There have been previous reports of adult horses developing neurologic signs consistent with ivermectin toxicosis after receiving an appropriate dose of the drug.[2, 13] Because some of the horses reported had known concomitant exposure to Solanum spp., it was postulated that there might be an interaction between the substances that increased the horses' sensitivity to the neurologic effects of ivermectin. Two studies have been performed in rabbits that demonstrated the ability to induce neurologic signs consistent with ivermectin toxicosis with a standard clinical dose of the drug by pretreating the animals with dried S. eleagnifolium. In one of the studies, increased brain concentrations of ivermectin were also demonstrated, suggesting disruption of the blood-brain barrier. Serum concentrations of ivermectin were not obtained in the rabbits, so it is unknown if absorption, elimination, or both of the drug were altered.

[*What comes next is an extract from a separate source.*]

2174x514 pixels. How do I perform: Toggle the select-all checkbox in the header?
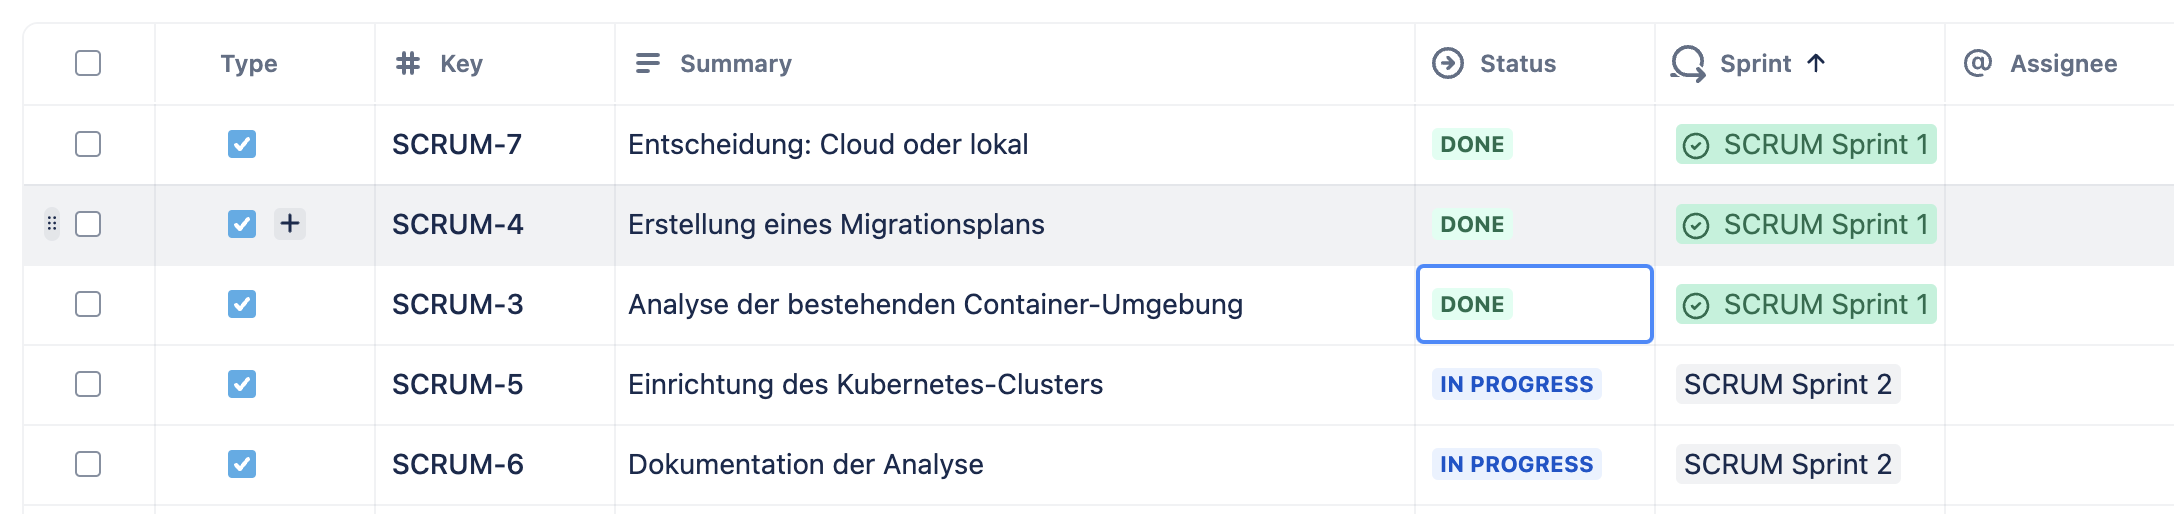coord(88,63)
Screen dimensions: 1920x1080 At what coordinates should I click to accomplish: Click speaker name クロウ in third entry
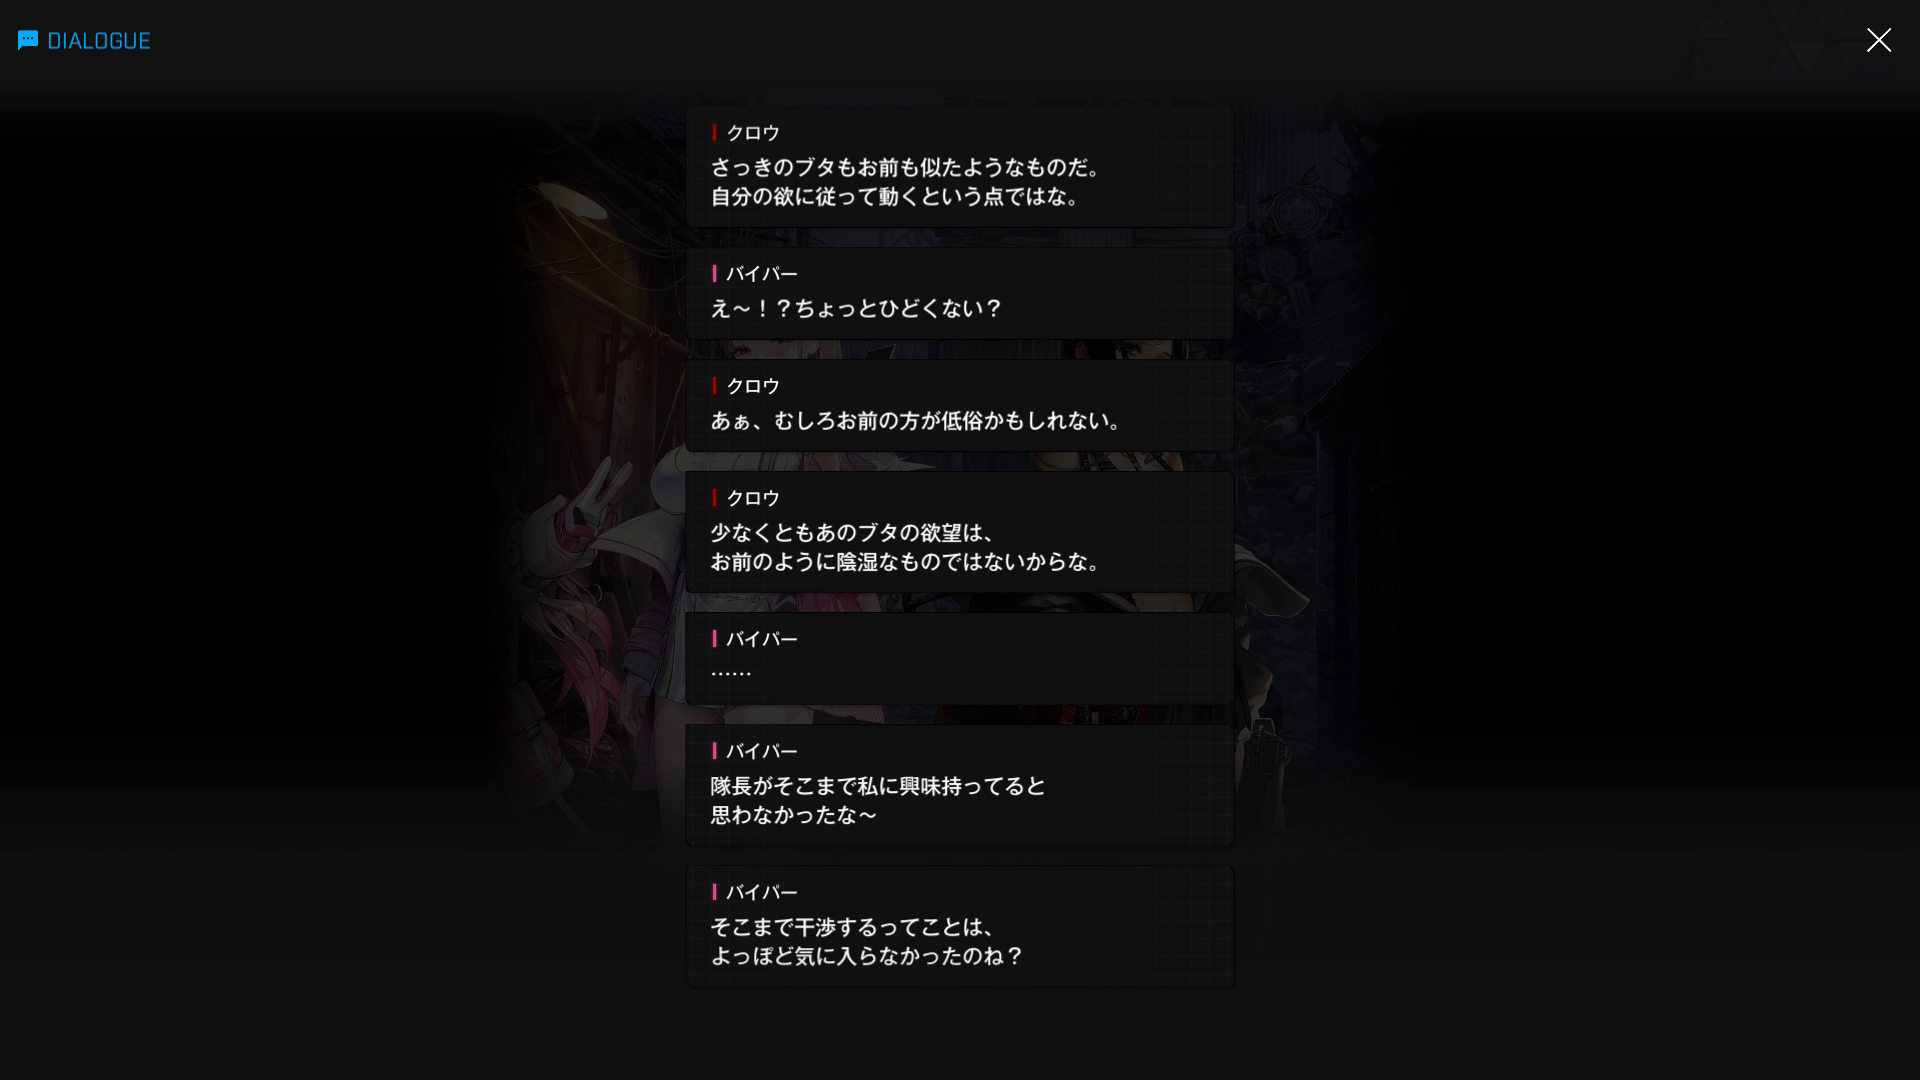point(753,386)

These experiments demonstrate that the consumption of Solanum spp. increases mammalian sensitivity to the neurologic effects of ivermectin. The authors speculated that the toxins from S. eleagnifolium might have interfered with the function of P-glycoprotein, allowing accumulation of ivermectin in the brain, similar to the reported genetic defect in the protein in herding dogs. Interference with or competition for P-glycoprotein has also been postulated to be a mechanism of drug interaction promoting ivermectin toxicity in people. Moreover, there is evidence that coadministration of ivermectin with the P-glycoprotein substrate loperimide both increased the elimination half-life of ivermectin, and decreased resistance of Haemonchus contortus to the administered ivermectin. Nematode resistance to ivermectin has been associated with alterations in P-glycoprotein gene expression (the so-called multidrug resistance, or MDR gene), and ivermectin and moxidectin induce overexpression of P-glycoprotein in nematodes. In vivo and in vitro studies have demonstrated that interference with P-glycoprotein in resistant nematodes increases their susceptibility to ivermectin. Recently, it was shown that solamargine, a steroidal glycoalkaoid found in the Chinese herb Solanum incanum, downregulates the expression of P-glycoprotein in multidrug resistant cancer cells. This supports the theory that other steroidal glycoalkaoids derived from plants of the Solanum spp. may also alter P-glycoprotein expression and function.
It yet remains unknown what, if any, effects the toxins of S. eleagnifolium and S. dimidiatum have on the P-glycoprotein transporter, but evidence with other compounds and in other species suggests that this would be a potential mechanism by which exposure to Solanum spp. could increase susceptibility to ivermectin neurotoxicity in horses. More work is needed to elucidate the interactions between Solanum spp. and ivermectin absorption, elimination, and disposition in the horse, and to determine the role of these plants in the toxicity of ivermectin in horses.